• _Extracted text_:
# Ben Hogan Edge EX Irons



## Hoganman1 (Aug 4, 2021)

I just bought a set of these and have been playing them since late June. I'm a senior and this is my first set with graphite shafts. I really like them so far. They are similar to the Apex Edge Pros I played back in the early 2000s. They're very forgiving and have that forged club feel many of us like. The lofts are a little stronger as the four iron is 20* and there is a 4* between each iron. They're only available online from the Ben Hogan Company. Hogan has a fitting guide on the site . They are assembled to your specs so it takes a few weeks to get your set once you order.  If you are in the market for new GI irons you should give them a look. They have a program where they'll send you a seven iron to demo before you buy.


----------



## Foxholer (Aug 4, 2021)

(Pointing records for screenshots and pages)
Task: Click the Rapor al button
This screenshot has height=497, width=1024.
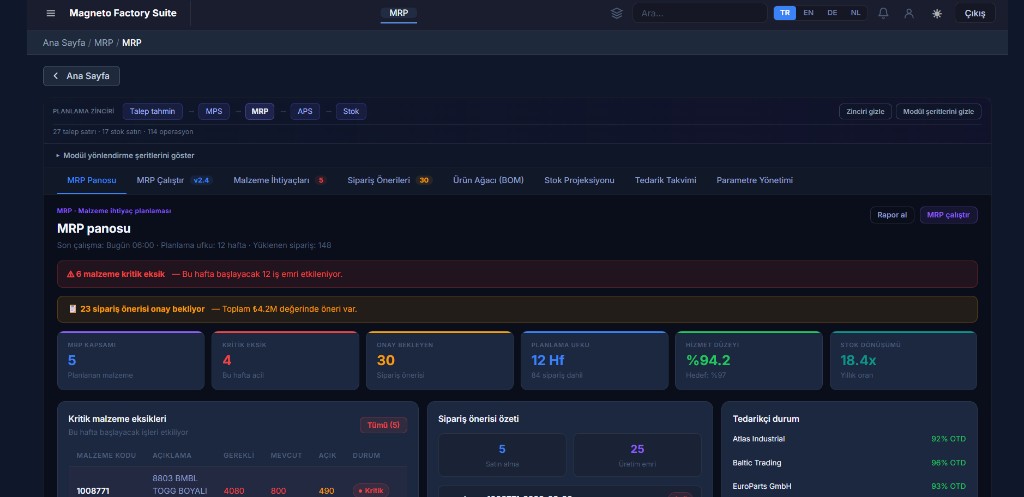Action: click(891, 215)
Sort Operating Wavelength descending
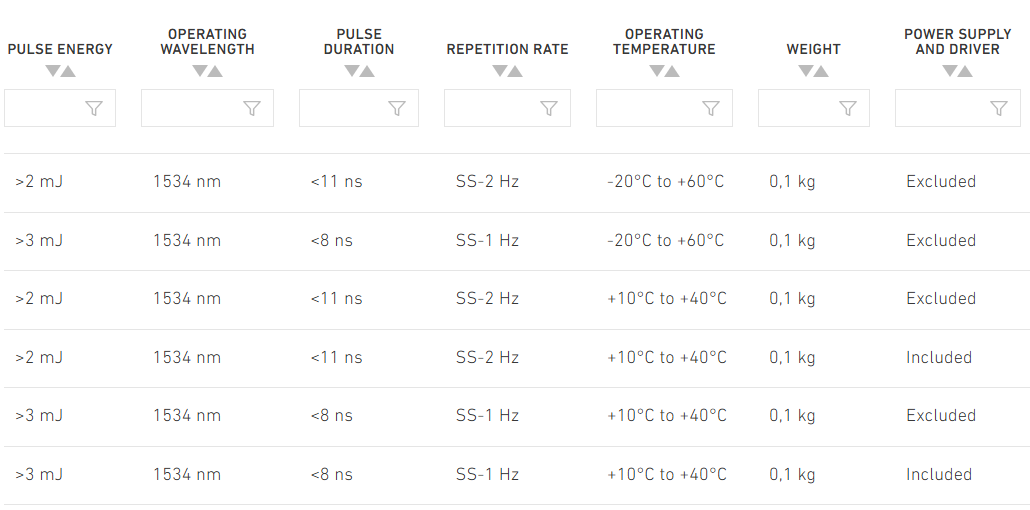Image resolution: width=1030 pixels, height=510 pixels. (200, 71)
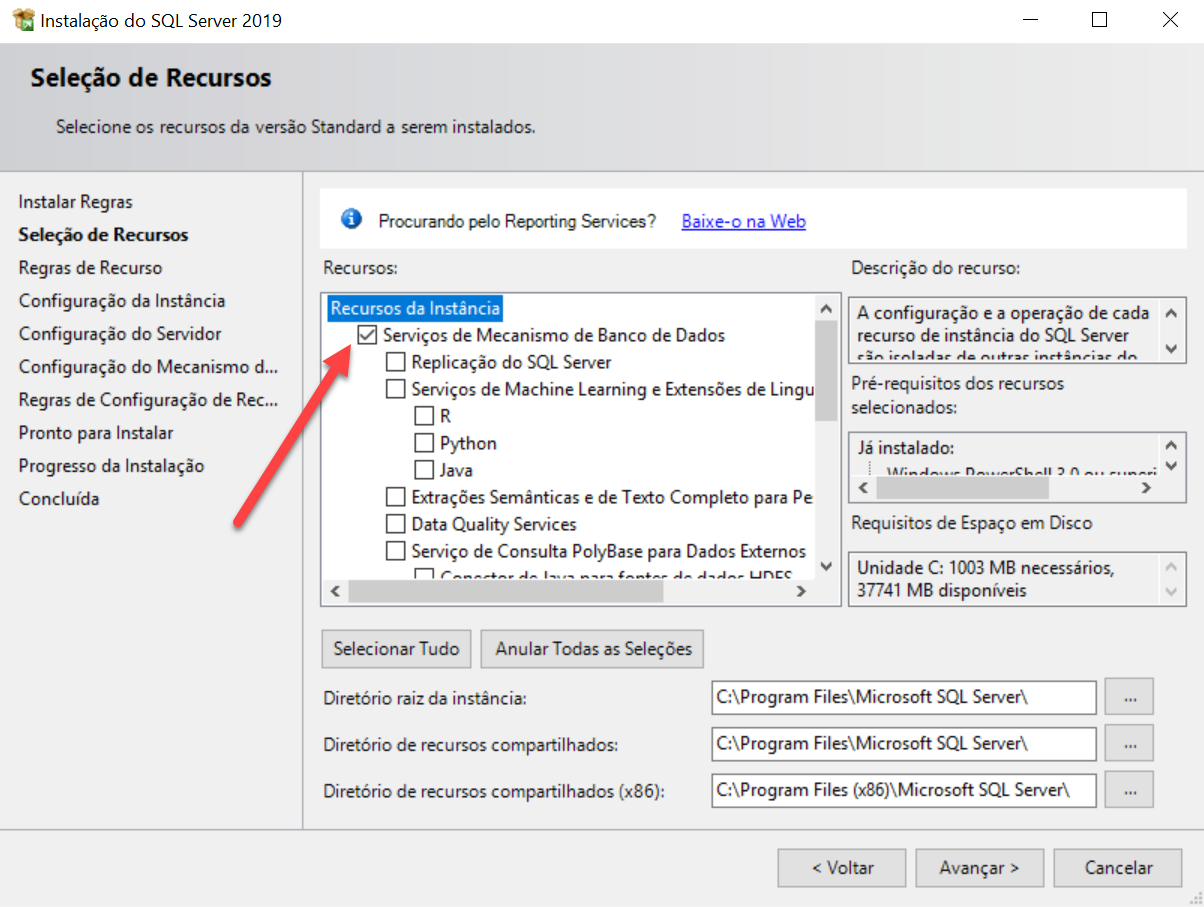
Task: Select Recursos da Instância tree node
Action: (x=415, y=308)

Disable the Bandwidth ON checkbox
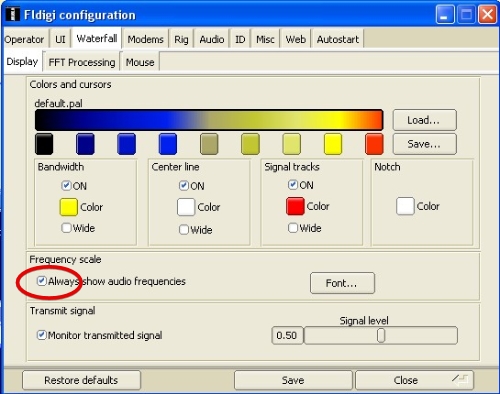coord(66,185)
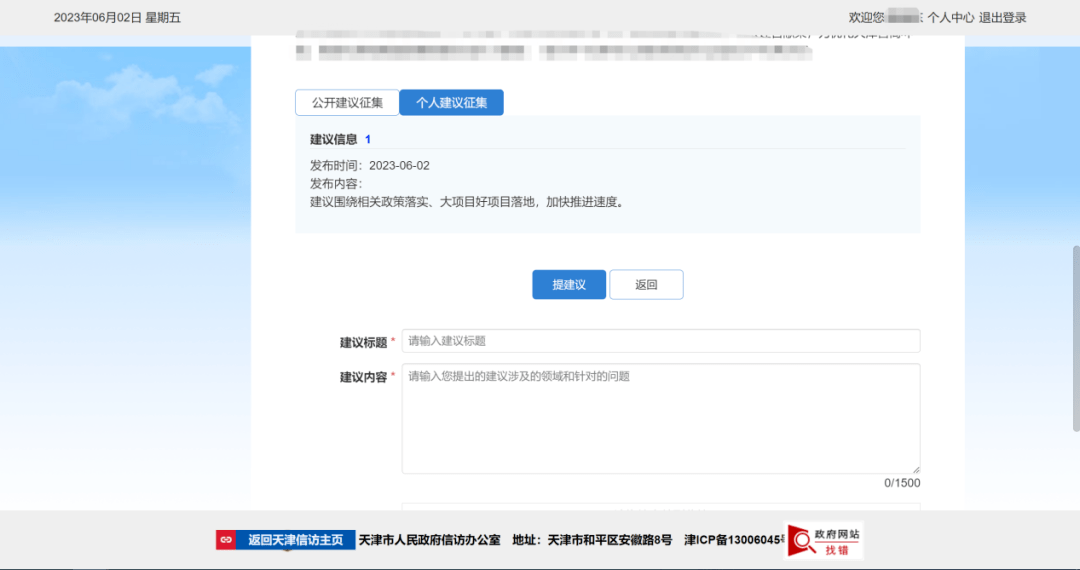1080x570 pixels.
Task: Switch to the 公开建议征集 tab
Action: point(346,103)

• _Your tasks_:
[1] Repeat the part of the Ben Hogan Edge EX thread between "# Ben Hogan" and "Foxholer (Aug 4, 2021)", inclusive.
[2] For each statement, say yes or no according to the Ben Hogan Edge EX thread, and quote the words that decide it: (a) The four iron has a loft of 20 degrees. (b) The irons can be bought in retail golf shops. (c) Buyers can try a demo seven iron before purchasing.
[3] Write the next part of the Ben Hogan Edge EX thread, picking up after its final line.
These rows were taken from a separate source.

• _Answers for this exercise_:
[1]
# Ben Hogan Edge EX Irons



## Hoganman1 (Aug 4, 2021)

I just bought a set of these and have been playing them since late June. I'm a senior and this is my first set with graphite shafts. I really like them so far. They are similar to the Apex Edge Pros I played back in the early 2000s. They're very forgiving and have that forged club feel many of us like. The lofts are a little stronger as the four iron is 20* and there is a 4* between each iron. They're only available online from the Ben Hogan Company. Hogan has a fitting guide on the site . They are assembled to your specs so it takes a few weeks to get your set once you order.  If you are in the market for new GI irons you should give them a look. They have a program where they'll send you a seven iron to demo before you buy.


----------



## Foxholer (Aug 4, 2021)

[2]
(a) Yes: "the four iron is 20*"
(b) No: "They're only available online from the Ben Hogan Company."
(c) Yes: "They have a program where they'll send you a seven iron to demo before you buy."

[3]
Pretty tough market for them on this side of the pond! 
Pricing is crucial in the UK market with all major brands being imported. 
Hogan has the 'advantage' of being a US company - even though clubs may not be made there.


----------



## Hoganman1 (Aug 4, 2021)

Yes, but they're a lot cheaper than some of the OEMs that go through retailers. My iron set (4-PW) was $800. Callaway, Taylormade, Titleist etc irons run from $1200 to $1600.
Hogans probably cost more in Europe, but I'll bet they're still cheaper that other brands. Check out their web site Ben Hogan Golf Europe.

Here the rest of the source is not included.